WHAT THE TASK REQUIRES
Reproduce each record in the listing below exactly as written.

DATASET RECORDS
⟨

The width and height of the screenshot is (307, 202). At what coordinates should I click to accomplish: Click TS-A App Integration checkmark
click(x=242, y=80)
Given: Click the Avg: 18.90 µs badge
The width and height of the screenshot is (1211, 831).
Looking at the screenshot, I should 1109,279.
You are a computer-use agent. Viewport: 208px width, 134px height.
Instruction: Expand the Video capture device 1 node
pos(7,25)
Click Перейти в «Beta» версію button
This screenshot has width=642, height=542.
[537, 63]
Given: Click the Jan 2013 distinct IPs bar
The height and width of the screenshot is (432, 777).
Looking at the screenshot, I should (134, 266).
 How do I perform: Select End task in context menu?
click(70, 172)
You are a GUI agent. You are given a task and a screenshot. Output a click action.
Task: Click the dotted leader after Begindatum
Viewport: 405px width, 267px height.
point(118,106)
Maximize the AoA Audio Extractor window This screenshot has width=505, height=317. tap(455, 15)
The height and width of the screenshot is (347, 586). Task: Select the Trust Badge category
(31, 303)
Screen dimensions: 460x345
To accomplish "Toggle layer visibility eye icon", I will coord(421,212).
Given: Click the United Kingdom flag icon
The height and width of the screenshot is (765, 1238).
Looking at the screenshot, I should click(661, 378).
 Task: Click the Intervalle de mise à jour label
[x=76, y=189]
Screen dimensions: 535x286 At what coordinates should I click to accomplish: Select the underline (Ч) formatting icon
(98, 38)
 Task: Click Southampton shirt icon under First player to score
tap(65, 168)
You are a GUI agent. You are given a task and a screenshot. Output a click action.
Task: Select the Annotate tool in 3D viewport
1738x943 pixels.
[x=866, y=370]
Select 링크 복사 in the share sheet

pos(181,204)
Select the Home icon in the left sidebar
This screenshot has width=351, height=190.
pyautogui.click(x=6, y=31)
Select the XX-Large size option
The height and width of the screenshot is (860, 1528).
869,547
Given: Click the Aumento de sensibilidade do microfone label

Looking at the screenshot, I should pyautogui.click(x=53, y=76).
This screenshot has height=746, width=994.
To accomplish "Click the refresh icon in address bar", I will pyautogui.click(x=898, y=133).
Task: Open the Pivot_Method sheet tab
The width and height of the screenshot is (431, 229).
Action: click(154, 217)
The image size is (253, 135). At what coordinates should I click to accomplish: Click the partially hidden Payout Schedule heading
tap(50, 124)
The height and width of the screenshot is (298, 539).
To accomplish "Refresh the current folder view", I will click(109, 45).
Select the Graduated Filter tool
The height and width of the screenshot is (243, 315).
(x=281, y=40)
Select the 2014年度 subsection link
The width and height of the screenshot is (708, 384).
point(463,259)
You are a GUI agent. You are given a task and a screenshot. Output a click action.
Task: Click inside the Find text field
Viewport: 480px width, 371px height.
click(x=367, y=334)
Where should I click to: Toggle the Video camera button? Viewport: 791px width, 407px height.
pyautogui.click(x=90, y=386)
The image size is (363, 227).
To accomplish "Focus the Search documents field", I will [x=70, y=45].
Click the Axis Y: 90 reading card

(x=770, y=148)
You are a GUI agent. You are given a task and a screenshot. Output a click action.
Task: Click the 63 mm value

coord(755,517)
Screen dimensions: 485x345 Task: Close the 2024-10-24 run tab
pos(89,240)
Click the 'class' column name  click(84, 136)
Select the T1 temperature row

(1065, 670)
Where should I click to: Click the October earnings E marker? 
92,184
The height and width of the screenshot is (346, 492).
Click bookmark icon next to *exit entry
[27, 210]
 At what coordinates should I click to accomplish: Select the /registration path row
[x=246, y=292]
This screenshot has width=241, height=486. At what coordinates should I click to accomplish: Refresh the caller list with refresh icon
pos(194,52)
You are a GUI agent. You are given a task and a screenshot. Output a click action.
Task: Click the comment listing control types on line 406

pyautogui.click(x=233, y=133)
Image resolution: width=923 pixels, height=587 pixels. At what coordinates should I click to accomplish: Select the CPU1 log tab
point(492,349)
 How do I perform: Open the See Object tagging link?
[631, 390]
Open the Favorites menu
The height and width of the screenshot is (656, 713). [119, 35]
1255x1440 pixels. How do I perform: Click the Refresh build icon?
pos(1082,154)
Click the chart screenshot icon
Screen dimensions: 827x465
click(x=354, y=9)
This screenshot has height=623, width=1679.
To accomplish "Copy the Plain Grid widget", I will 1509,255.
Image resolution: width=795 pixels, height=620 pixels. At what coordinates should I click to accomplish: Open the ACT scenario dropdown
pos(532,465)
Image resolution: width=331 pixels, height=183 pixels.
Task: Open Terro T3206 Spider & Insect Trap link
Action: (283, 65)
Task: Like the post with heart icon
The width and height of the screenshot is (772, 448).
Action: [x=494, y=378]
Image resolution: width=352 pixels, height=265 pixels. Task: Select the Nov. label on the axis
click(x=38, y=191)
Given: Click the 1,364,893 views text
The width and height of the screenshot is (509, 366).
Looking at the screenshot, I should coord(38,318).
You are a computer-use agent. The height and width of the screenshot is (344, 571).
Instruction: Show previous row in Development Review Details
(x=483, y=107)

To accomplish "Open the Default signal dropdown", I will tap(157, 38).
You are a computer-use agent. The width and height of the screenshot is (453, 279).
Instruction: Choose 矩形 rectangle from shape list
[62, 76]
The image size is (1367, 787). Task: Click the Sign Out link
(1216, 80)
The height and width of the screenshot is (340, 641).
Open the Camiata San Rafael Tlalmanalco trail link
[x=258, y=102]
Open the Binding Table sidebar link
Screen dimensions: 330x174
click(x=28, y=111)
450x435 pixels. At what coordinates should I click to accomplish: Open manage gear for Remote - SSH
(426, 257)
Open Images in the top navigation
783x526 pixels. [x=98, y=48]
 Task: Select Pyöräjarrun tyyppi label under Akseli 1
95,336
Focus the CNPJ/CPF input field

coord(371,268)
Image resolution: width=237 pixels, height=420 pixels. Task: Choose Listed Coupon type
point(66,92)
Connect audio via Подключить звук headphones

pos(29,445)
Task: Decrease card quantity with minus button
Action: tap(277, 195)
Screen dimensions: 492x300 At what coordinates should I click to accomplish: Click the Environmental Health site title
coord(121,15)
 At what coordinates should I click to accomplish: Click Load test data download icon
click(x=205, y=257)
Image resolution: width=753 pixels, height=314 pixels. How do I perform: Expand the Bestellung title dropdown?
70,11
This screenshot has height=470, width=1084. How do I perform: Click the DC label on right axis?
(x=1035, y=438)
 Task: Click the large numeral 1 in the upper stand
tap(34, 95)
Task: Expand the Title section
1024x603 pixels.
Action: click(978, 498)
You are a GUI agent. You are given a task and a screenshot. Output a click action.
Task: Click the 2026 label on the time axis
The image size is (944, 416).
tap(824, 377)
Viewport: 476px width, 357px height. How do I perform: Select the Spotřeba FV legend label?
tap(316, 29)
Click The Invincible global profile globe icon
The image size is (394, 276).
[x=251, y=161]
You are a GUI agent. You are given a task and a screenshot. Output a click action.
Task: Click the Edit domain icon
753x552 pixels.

⟩

FINAL ANSWER
The width and height of the screenshot is (307, 202). At what coordinates should I click to accomplish: Click TS-A App Integration checkmark
click(x=242, y=80)
Given: Click the Avg: 18.90 µs badge
The width and height of the screenshot is (1211, 831).
Looking at the screenshot, I should 1109,279.
You are a computer-use agent. Viewport: 208px width, 134px height.
Instruction: Expand the Video capture device 1 node
pos(7,25)
Click Перейти в «Beta» версію button
This screenshot has width=642, height=542.
[537, 63]
Given: Click the Jan 2013 distinct IPs bar
The height and width of the screenshot is (432, 777).
Looking at the screenshot, I should (134, 266).
 How do I perform: Select End task in context menu?
click(70, 172)
You are a GUI agent. You are given a task and a screenshot. Output a click action.
Task: Click the dotted leader after Begindatum
Viewport: 405px width, 267px height.
point(118,106)
Maximize the AoA Audio Extractor window This screenshot has width=505, height=317. tap(455, 15)
The height and width of the screenshot is (347, 586). Task: Select the Trust Badge category
(31, 303)
Screen dimensions: 460x345
To accomplish "Toggle layer visibility eye icon", I will coord(421,212).
Given: Click the United Kingdom flag icon
The height and width of the screenshot is (765, 1238).
Looking at the screenshot, I should click(661, 378).
 Task: Click the Intervalle de mise à jour label
[x=76, y=189]
Screen dimensions: 535x286 At what coordinates should I click to accomplish: Select the underline (Ч) formatting icon
(98, 38)
 Task: Click Southampton shirt icon under First player to score
tap(65, 168)
You are a GUI agent. You are given a task and a screenshot. Output a click action.
Task: Select the Annotate tool in 3D viewport
1738x943 pixels.
[x=866, y=370]
Select 링크 복사 in the share sheet

pos(181,204)
Select the Home icon in the left sidebar
This screenshot has width=351, height=190.
pyautogui.click(x=6, y=31)
Select the XX-Large size option
The height and width of the screenshot is (860, 1528).
869,547
Given: Click the Aumento de sensibilidade do microfone label

Looking at the screenshot, I should pyautogui.click(x=53, y=76).
This screenshot has height=746, width=994.
To accomplish "Click the refresh icon in address bar", I will pyautogui.click(x=898, y=133).
Task: Open the Pivot_Method sheet tab
The width and height of the screenshot is (431, 229).
Action: click(154, 217)
The image size is (253, 135). At what coordinates should I click to accomplish: Click the partially hidden Payout Schedule heading
tap(50, 124)
The height and width of the screenshot is (298, 539).
To accomplish "Refresh the current folder view", I will click(109, 45).
Select the Graduated Filter tool
The height and width of the screenshot is (243, 315).
(x=281, y=40)
Select the 2014年度 subsection link
The width and height of the screenshot is (708, 384).
point(463,259)
You are a GUI agent. You are given a task and a screenshot. Output a click action.
Task: Click inside the Find text field
Viewport: 480px width, 371px height.
click(x=367, y=334)
Where should I click to: Toggle the Video camera button? Viewport: 791px width, 407px height.
pyautogui.click(x=90, y=386)
The image size is (363, 227).
To accomplish "Focus the Search documents field", I will [x=70, y=45].
Click the Axis Y: 90 reading card

(x=770, y=148)
You are a GUI agent. You are given a task and a screenshot. Output a click action.
Task: Click the 63 mm value

coord(755,517)
Screen dimensions: 485x345 Task: Close the 2024-10-24 run tab
pos(89,240)
Click the 'class' column name  click(84, 136)
Select the T1 temperature row

(1065, 670)
Where should I click to: Click the October earnings E marker? 
92,184
The height and width of the screenshot is (346, 492).
Click bookmark icon next to *exit entry
[27, 210]
 At what coordinates should I click to accomplish: Select the /registration path row
[x=246, y=292]
This screenshot has width=241, height=486. At what coordinates should I click to accomplish: Refresh the caller list with refresh icon
pos(194,52)
You are a GUI agent. You are given a task and a screenshot. Output a click action.
Task: Click the comment listing control types on line 406

pyautogui.click(x=233, y=133)
Image resolution: width=923 pixels, height=587 pixels. At what coordinates should I click to accomplish: Select the CPU1 log tab
point(492,349)
 How do I perform: Open the See Object tagging link?
[631, 390]
Open the Favorites menu
The height and width of the screenshot is (656, 713). [119, 35]
1255x1440 pixels. How do I perform: Click the Refresh build icon?
pos(1082,154)
Click the chart screenshot icon
Screen dimensions: 827x465
click(x=354, y=9)
This screenshot has height=623, width=1679.
To accomplish "Copy the Plain Grid widget", I will 1509,255.
Image resolution: width=795 pixels, height=620 pixels. At what coordinates should I click to accomplish: Open the ACT scenario dropdown
pos(532,465)
Image resolution: width=331 pixels, height=183 pixels.
Task: Open Terro T3206 Spider & Insect Trap link
Action: (283, 65)
Task: Like the post with heart icon
The width and height of the screenshot is (772, 448).
Action: [x=494, y=378]
Image resolution: width=352 pixels, height=265 pixels. Task: Select the Nov. label on the axis
click(x=38, y=191)
Given: Click the 1,364,893 views text
The width and height of the screenshot is (509, 366).
Looking at the screenshot, I should coord(38,318).
You are a computer-use agent. The height and width of the screenshot is (344, 571).
Instruction: Show previous row in Development Review Details
(x=483, y=107)

To accomplish "Open the Default signal dropdown", I will tap(157, 38).
You are a computer-use agent. The width and height of the screenshot is (453, 279).
Instruction: Choose 矩形 rectangle from shape list
[62, 76]
The image size is (1367, 787). Task: Click the Sign Out link
(1216, 80)
The height and width of the screenshot is (340, 641).
Open the Camiata San Rafael Tlalmanalco trail link
[x=258, y=102]
Open the Binding Table sidebar link
Screen dimensions: 330x174
click(x=28, y=111)
450x435 pixels. At what coordinates should I click to accomplish: Open manage gear for Remote - SSH
(426, 257)
Open Images in the top navigation
783x526 pixels. [x=98, y=48]
 Task: Select Pyöräjarrun tyyppi label under Akseli 1
95,336
Focus the CNPJ/CPF input field

coord(371,268)
Image resolution: width=237 pixels, height=420 pixels. Task: Choose Listed Coupon type
point(66,92)
Connect audio via Подключить звук headphones

pos(29,445)
Task: Decrease card quantity with minus button
Action: tap(277, 195)
Screen dimensions: 492x300 At what coordinates should I click to accomplish: Click the Environmental Health site title
coord(121,15)
 At what coordinates should I click to accomplish: Click Load test data download icon
click(x=205, y=257)
Image resolution: width=753 pixels, height=314 pixels. How do I perform: Expand the Bestellung title dropdown?
70,11
This screenshot has height=470, width=1084. How do I perform: Click the DC label on right axis?
(x=1035, y=438)
 Task: Click the large numeral 1 in the upper stand
tap(34, 95)
Task: Expand the Title section
1024x603 pixels.
Action: click(978, 498)
You are a GUI agent. You are given a task and a screenshot. Output a click action.
Task: Click the 2026 label on the time axis
The image size is (944, 416).
tap(824, 377)
Viewport: 476px width, 357px height. How do I perform: Select the Spotřeba FV legend label?
tap(316, 29)
Click The Invincible global profile globe icon
The image size is (394, 276).
[x=251, y=161]
You are a GUI agent. You are given a task and a screenshot. Output a click action.
Task: Click the Edit domain icon
753x552 pixels.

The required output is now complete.